You are confusing memory with address space here for modern processors. Address locations of things often have very little to do with where they are physically stored. The Wikipedia article on Virtual Memory might make things make a bit more sense for you. Good luck!
the PE exe file actually has informations about global variables that can be distinguished from other data
Not exactly. The PE file format has a section where static data is stored, and that region of the file is memory mapped. The code knows where in that big chunk where the specific globals you're looking for are.
That Os actualy maps them to lets say "best" space available
Modern processors use a flat memory model. It's just as easy to access any one address as it is to access any other.
I always thought that compiled code is no further changed by OS at runtime
It isn't (well, for the most part, the reasons it might change are a whole can of worms in and of themselves). To access the global, the code itself needs to know the base address at which it is loaded. It can calculate where the data block of the PE file is loaded from that, for the most part. That said, compilers are free to put globals pretty much anywhere; the fact that the PE spec has a place for initialized data does not mean the compiler has to use it (MingGW, for example, I believe does not use that area).
First, does .exe contains information about stack size needed?
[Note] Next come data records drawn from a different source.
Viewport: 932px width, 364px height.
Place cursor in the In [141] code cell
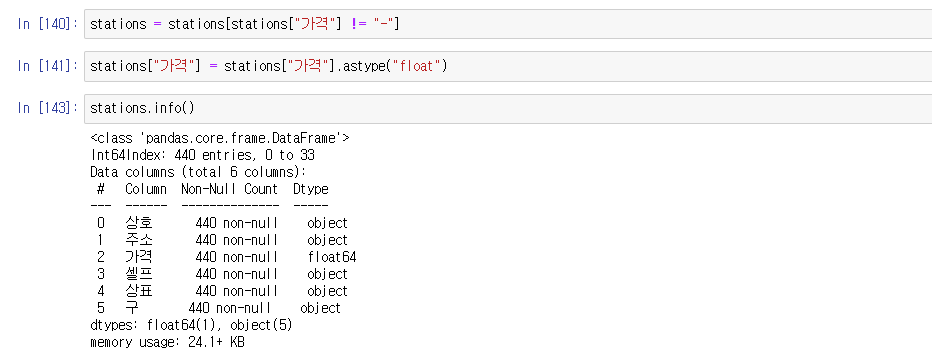point(508,66)
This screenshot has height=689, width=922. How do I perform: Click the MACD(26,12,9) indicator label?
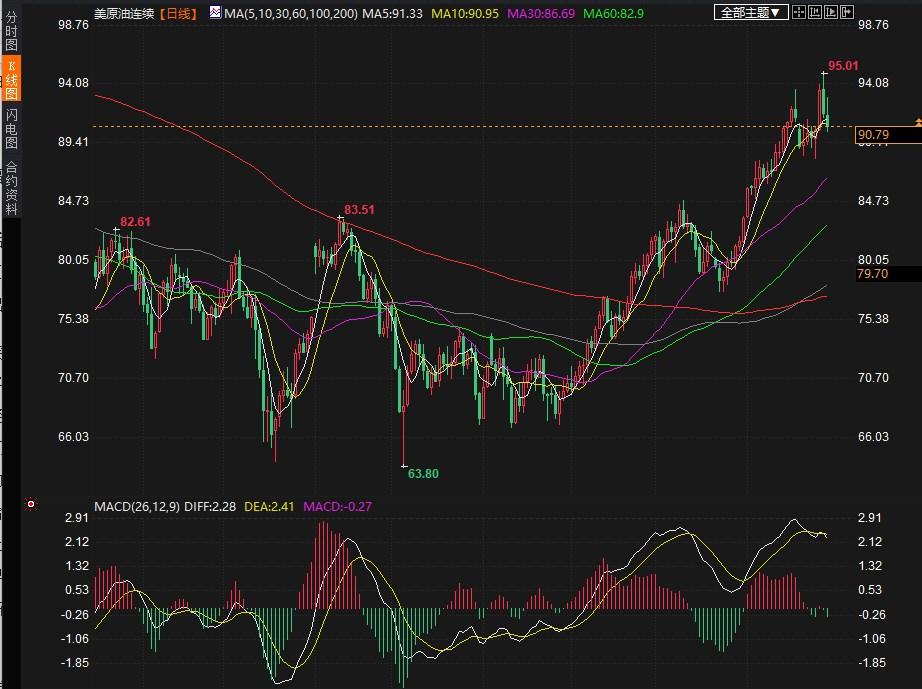(137, 507)
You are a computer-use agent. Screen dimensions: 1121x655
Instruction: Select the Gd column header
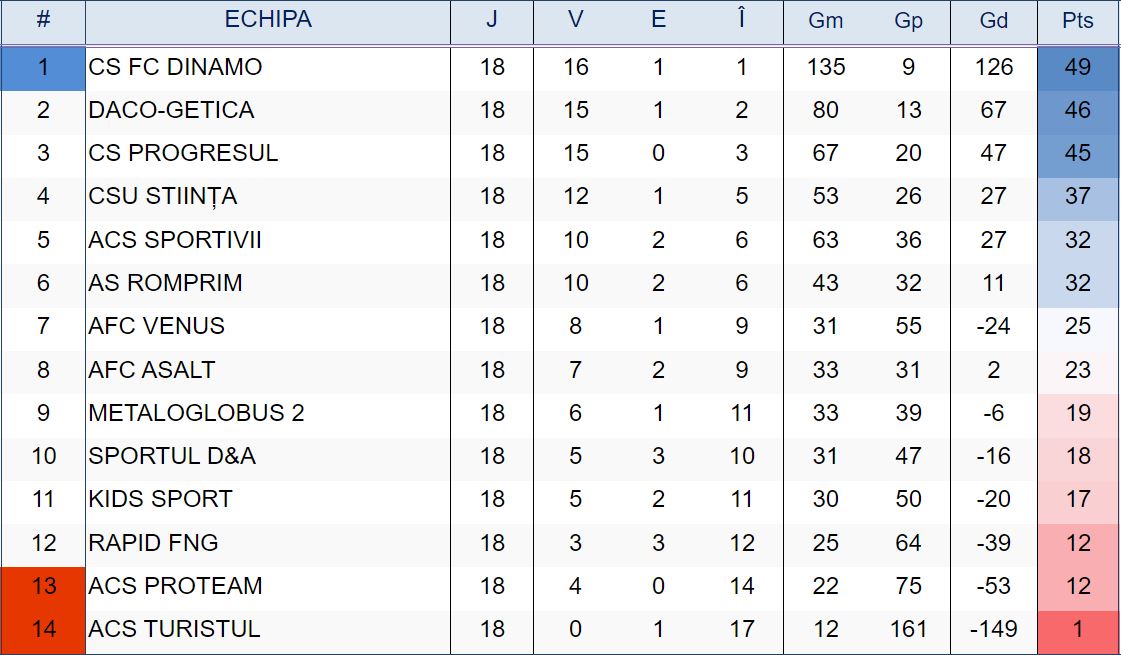click(993, 21)
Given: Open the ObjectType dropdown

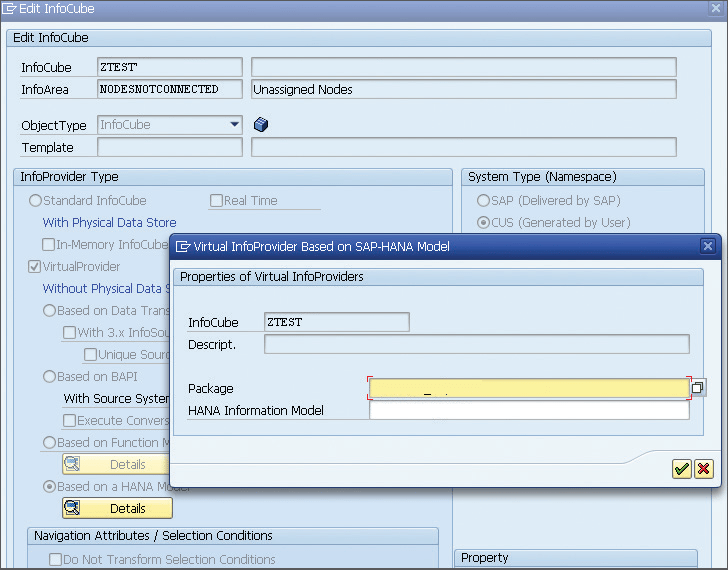Looking at the screenshot, I should pos(235,125).
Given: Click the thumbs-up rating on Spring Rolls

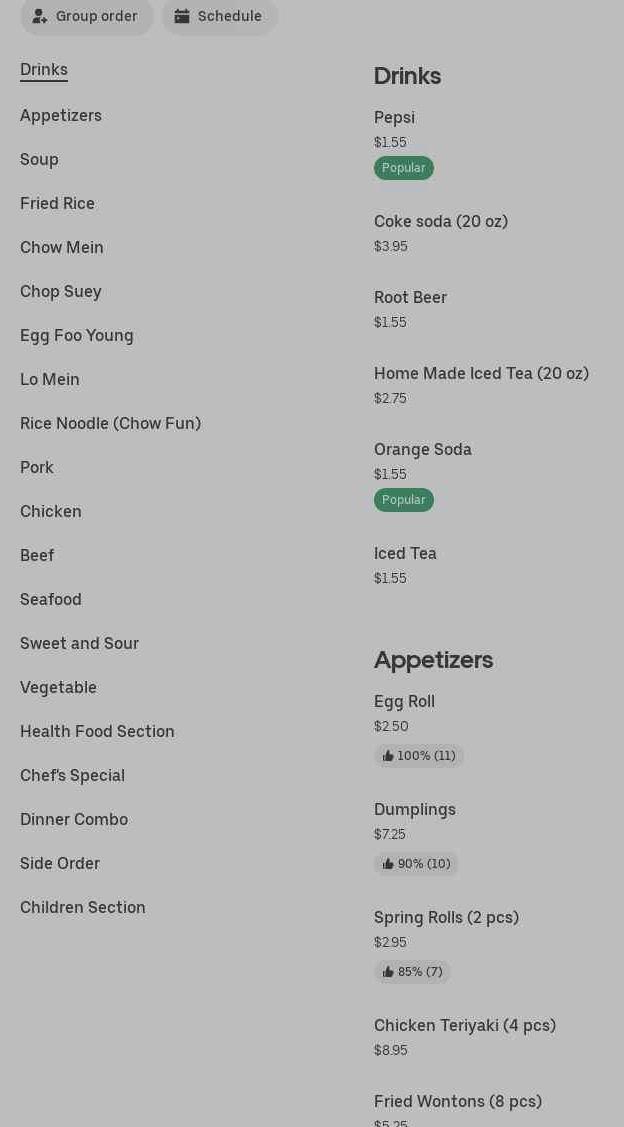Looking at the screenshot, I should click(412, 972).
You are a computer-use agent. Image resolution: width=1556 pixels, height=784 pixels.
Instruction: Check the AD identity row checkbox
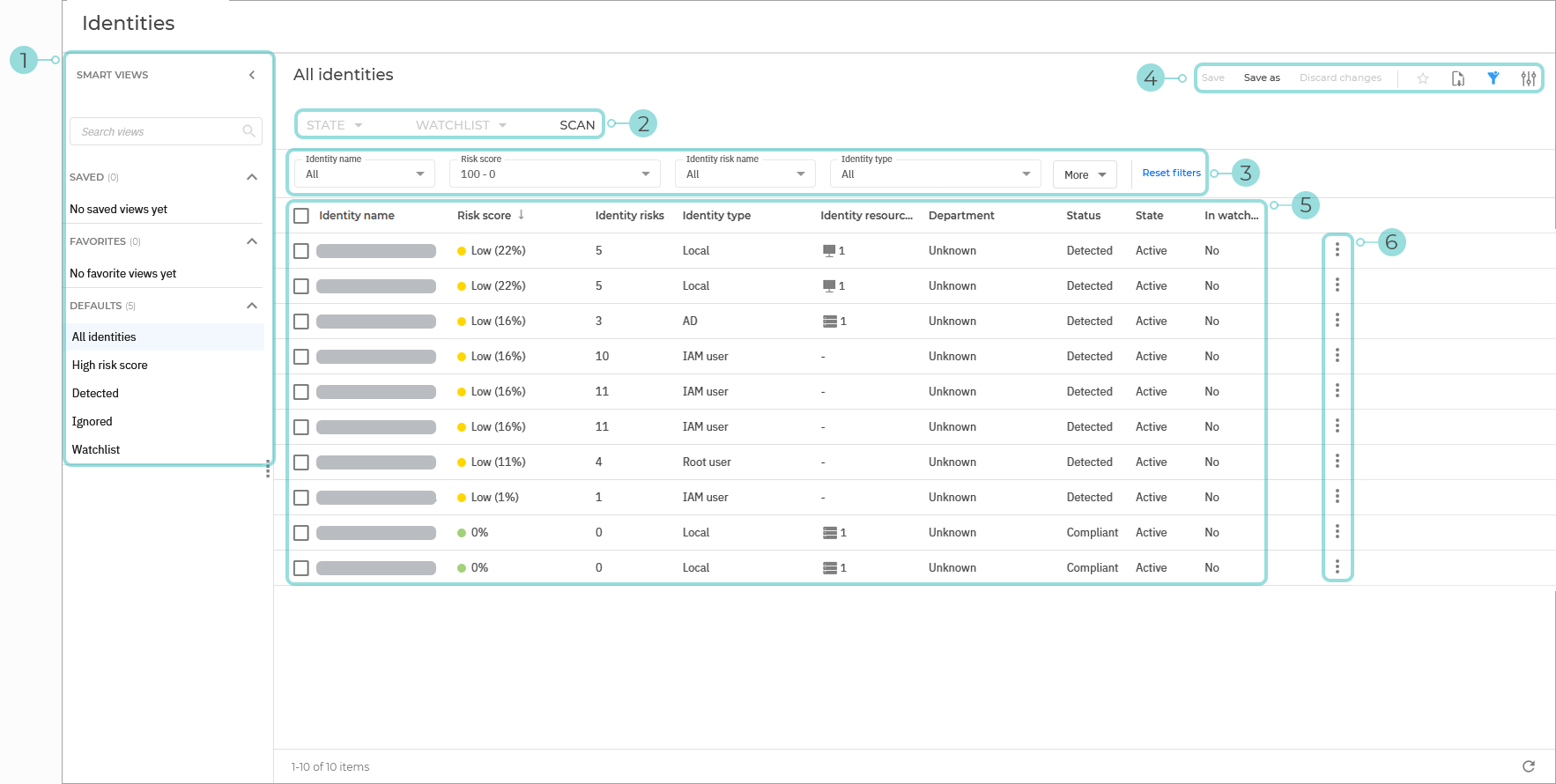point(301,322)
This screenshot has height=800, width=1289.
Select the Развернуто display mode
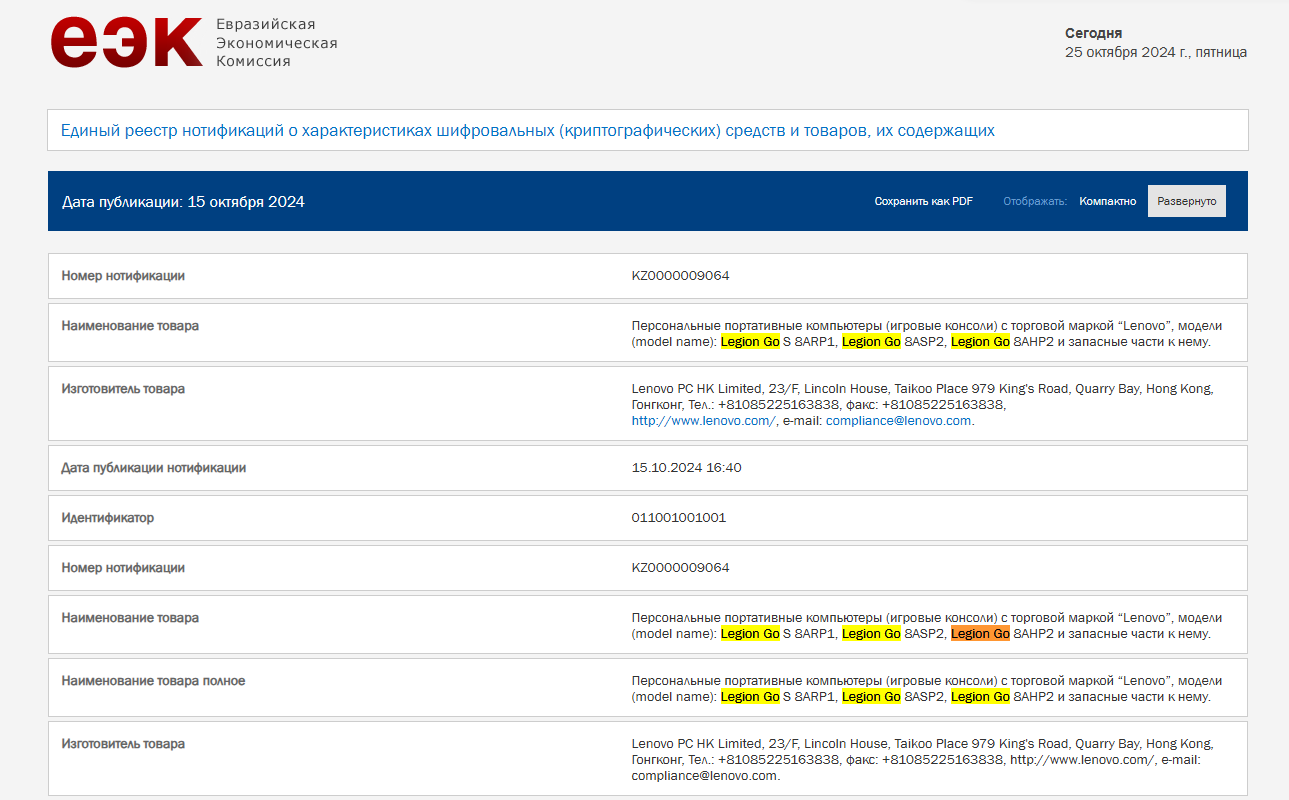pyautogui.click(x=1186, y=201)
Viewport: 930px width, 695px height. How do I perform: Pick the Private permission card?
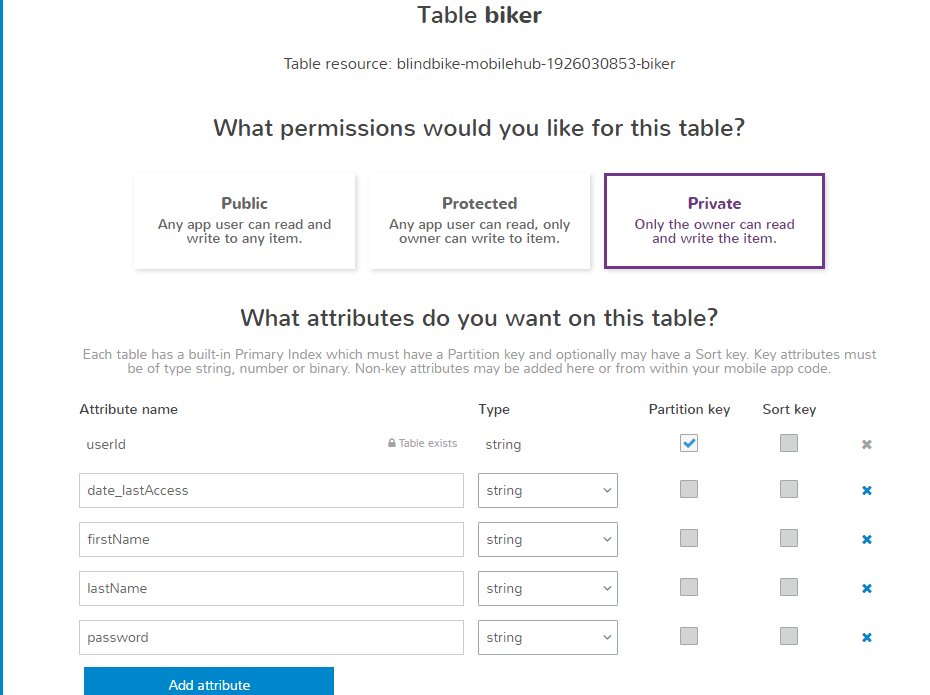click(x=714, y=221)
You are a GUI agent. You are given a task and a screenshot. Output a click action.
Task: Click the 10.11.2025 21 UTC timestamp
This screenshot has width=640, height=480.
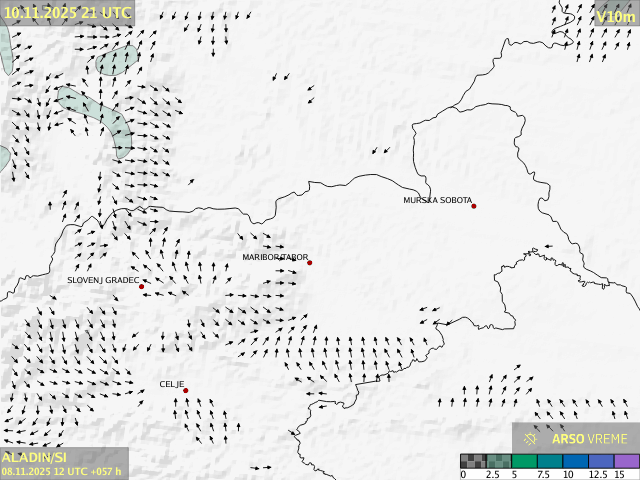click(x=66, y=12)
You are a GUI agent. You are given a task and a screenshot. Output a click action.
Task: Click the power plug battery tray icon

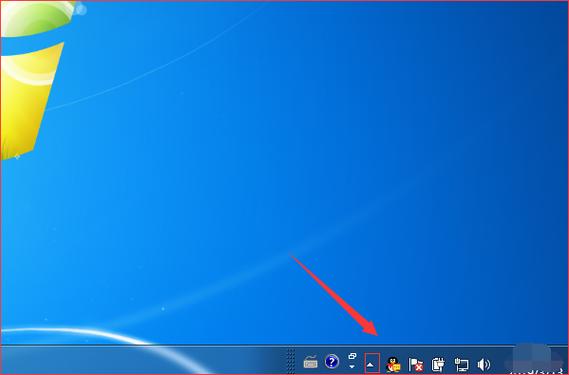tap(438, 364)

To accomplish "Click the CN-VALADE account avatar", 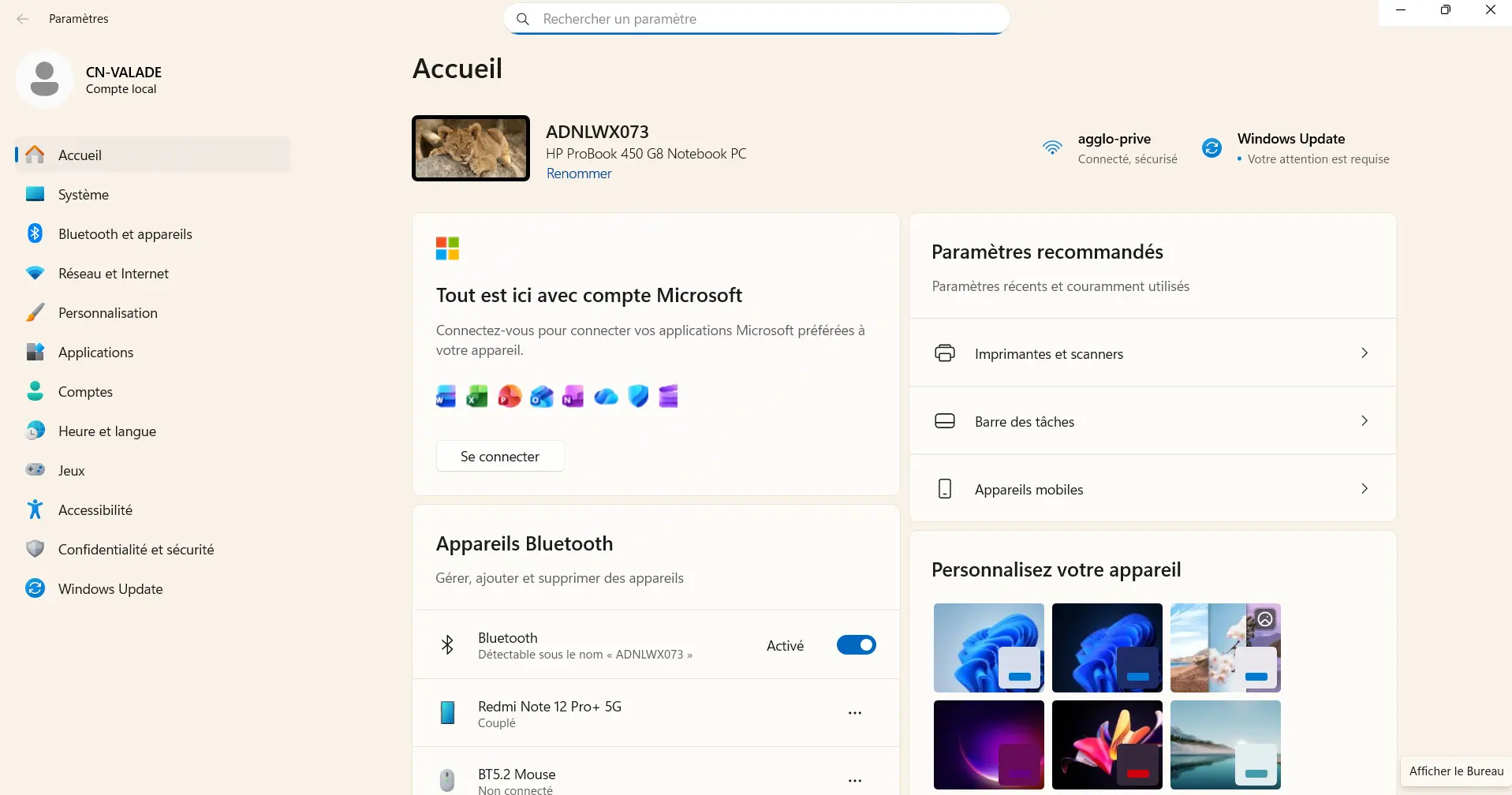I will tap(44, 80).
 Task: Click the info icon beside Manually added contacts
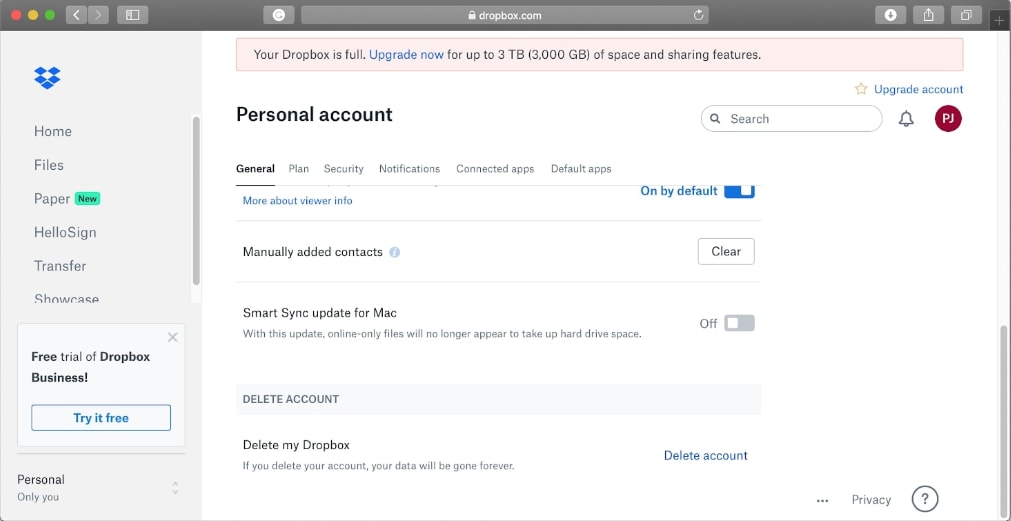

Yes, there are settings controlling both the reserved size of the stack as well as the committed size of the stack. Because Stack Overflows can be handled safely on Windows, usually the stack is only 1 MB; on *nix machines it's usually 8MB or more.
And is stack size limited?
Not as far as I am aware. That said; there are of course practical limitations. First and foremost, address space reserved for the stack will not be usable for anything other than the stack. There are also large portions of the address space that are reserved by the Kernel for various uses; not to mention the actual code and data on which your program operates. If you are using more than 1MB of stack, you should consider using a heap allocated stack for your data, and switch to an iterative solution, or seriously rethink how your program operates. 1MB of stack is much much more than is commonly used.
And second, is there any article you now about, that contains this informations, and/or informations what does PE format contauns are how is this coded to be seen when disassembling .exe file
You can read the PE Spec: http://www.microsoft.com/whdc/system/platform/firmware/pecoff.mspx
On modern systems, you can essentially forget about knowing exactly where code segments and data are located both physically and virtually. The Processor does not care or enforce anything like this, so there is no reason any operating system or program is forced to use any sort of memory organization. In particular, the concept of a Heap in Windows is much different than what is typically taught in Computer Science courses. In Windows (and other modern OSs), the heap is nothing more than a bunch of memory dolled out by the OS. The location, however, of that memory is completely variable. Ask for the OS for one block, you might get it at 0x00005556, and you might get the next block at 0xFFFF890. There's no reason for a distinction because the processor underneath simply does not care.